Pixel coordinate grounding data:
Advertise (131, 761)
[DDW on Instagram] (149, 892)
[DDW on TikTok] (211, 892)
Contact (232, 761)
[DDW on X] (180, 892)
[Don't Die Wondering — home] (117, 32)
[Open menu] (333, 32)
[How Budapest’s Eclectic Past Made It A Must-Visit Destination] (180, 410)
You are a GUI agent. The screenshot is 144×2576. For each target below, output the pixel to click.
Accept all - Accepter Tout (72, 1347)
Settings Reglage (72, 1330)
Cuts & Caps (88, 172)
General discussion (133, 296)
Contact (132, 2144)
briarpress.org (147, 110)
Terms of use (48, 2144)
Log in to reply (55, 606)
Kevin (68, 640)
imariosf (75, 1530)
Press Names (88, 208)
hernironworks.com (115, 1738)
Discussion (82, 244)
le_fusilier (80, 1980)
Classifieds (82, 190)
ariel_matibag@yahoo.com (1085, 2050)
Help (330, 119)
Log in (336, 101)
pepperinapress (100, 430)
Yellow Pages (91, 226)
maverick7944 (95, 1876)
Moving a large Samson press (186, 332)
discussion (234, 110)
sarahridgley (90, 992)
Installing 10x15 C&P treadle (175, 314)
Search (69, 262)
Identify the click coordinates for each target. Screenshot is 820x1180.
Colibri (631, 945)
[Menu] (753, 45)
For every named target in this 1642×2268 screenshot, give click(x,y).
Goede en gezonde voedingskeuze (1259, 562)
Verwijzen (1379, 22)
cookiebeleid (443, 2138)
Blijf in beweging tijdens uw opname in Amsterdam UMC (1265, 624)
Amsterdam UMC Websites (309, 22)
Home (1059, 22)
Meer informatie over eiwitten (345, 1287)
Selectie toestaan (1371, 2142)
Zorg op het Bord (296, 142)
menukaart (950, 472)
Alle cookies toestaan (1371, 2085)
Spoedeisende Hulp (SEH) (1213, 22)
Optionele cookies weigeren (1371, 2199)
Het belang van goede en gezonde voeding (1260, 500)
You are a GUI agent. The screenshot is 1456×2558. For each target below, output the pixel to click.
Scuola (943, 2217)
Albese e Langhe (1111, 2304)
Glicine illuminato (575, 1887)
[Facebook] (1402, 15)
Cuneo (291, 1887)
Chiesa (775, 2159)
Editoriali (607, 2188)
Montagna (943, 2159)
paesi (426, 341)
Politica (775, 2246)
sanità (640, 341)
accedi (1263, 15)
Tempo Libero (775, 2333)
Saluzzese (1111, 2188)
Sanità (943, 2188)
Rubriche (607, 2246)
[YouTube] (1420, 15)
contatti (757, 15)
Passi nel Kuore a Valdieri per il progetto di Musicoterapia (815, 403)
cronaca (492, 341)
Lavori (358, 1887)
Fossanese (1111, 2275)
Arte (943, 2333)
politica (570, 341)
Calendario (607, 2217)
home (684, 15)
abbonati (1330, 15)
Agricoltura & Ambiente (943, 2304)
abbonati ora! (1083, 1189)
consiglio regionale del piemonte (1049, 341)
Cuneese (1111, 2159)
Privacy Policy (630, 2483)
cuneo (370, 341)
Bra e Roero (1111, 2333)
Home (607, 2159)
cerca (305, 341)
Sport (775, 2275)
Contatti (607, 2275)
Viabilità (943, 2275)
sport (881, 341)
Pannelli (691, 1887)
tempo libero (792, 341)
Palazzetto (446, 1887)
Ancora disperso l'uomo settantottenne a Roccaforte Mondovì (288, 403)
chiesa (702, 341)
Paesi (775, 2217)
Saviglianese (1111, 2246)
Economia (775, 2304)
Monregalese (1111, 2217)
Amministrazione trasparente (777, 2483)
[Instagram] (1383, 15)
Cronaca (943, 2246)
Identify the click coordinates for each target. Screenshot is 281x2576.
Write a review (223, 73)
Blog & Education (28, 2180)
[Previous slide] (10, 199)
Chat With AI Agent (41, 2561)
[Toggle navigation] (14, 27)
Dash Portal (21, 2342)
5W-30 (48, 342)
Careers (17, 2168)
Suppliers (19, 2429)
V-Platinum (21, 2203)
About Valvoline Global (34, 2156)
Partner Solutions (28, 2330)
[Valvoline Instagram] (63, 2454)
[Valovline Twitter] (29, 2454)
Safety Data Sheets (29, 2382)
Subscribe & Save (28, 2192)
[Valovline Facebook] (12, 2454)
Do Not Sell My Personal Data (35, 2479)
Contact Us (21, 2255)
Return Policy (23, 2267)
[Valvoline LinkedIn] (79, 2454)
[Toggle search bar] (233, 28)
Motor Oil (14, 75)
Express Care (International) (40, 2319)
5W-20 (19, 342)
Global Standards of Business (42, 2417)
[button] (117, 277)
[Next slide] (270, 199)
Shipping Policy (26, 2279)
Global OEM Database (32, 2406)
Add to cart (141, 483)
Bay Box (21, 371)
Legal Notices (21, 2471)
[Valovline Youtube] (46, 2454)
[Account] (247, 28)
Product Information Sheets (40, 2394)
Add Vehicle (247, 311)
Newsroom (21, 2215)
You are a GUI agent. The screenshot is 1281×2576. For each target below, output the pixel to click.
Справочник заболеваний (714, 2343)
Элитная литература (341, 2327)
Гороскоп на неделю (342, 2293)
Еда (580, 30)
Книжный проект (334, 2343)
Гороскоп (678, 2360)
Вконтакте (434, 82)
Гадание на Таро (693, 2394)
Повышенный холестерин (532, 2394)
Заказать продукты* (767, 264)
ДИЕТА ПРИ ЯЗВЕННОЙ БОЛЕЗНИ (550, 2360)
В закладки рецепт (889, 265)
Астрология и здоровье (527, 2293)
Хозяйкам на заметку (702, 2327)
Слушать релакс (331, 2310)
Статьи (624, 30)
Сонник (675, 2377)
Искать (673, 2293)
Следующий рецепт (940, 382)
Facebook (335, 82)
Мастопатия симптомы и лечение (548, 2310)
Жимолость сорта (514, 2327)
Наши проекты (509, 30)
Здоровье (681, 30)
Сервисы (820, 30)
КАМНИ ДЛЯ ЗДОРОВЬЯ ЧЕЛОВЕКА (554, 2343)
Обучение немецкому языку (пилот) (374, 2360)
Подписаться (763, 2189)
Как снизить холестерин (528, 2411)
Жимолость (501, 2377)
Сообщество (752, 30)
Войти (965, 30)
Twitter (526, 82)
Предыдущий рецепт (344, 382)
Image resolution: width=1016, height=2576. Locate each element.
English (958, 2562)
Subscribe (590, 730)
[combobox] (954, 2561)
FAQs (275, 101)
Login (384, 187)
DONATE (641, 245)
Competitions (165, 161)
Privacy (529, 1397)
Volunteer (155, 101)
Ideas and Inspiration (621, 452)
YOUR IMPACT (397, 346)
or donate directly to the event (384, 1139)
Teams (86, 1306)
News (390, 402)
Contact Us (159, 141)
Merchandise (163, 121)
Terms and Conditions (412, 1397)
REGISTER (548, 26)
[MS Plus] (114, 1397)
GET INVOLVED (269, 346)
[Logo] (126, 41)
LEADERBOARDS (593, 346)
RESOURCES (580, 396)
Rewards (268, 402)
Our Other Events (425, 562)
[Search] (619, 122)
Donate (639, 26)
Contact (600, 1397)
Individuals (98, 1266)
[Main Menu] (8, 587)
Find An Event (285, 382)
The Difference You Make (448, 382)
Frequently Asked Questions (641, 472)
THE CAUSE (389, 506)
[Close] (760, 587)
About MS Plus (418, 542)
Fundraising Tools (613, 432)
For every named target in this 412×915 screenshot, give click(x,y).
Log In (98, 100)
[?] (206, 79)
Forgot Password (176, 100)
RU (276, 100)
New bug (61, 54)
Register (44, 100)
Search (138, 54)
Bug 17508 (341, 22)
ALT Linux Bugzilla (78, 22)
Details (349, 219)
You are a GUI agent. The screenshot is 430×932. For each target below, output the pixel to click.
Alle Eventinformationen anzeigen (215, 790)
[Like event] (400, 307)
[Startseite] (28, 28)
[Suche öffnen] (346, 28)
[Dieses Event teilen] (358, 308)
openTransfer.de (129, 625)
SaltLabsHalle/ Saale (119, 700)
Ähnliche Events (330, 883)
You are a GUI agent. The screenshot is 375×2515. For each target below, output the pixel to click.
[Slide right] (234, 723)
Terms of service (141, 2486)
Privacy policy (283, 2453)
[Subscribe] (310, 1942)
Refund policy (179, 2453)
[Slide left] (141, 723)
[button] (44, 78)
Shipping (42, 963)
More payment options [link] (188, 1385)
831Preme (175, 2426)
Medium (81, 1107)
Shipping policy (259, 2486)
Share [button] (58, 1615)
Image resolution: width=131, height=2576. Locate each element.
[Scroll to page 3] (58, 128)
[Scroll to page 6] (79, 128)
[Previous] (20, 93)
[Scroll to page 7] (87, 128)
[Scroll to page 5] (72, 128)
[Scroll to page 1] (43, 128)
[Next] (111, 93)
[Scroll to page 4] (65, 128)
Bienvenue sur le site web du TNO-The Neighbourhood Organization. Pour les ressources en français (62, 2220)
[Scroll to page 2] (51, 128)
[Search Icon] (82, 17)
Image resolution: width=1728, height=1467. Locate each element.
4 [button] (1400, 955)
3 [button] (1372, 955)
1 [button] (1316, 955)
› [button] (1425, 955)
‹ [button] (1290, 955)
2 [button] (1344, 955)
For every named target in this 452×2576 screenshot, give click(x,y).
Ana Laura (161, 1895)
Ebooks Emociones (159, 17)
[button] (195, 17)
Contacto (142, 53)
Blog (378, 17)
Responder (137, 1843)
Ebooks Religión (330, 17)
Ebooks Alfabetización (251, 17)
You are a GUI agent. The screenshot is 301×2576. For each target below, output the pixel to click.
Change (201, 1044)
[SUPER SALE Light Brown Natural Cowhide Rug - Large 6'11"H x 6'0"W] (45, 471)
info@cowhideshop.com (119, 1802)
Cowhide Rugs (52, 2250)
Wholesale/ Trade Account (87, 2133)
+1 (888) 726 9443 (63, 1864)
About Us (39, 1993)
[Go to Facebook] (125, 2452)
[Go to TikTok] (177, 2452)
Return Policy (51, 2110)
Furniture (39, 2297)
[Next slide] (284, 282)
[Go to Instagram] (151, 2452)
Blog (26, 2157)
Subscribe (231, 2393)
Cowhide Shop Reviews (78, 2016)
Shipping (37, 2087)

WHAT IS REQUIRED: If a line in the records above contains "Terms", copy that line.

ANSWER FOR THIS EXERCISE:
Terms of use (48, 2144)
Terms and Conditions (412, 1397)
Terms of service (141, 2486)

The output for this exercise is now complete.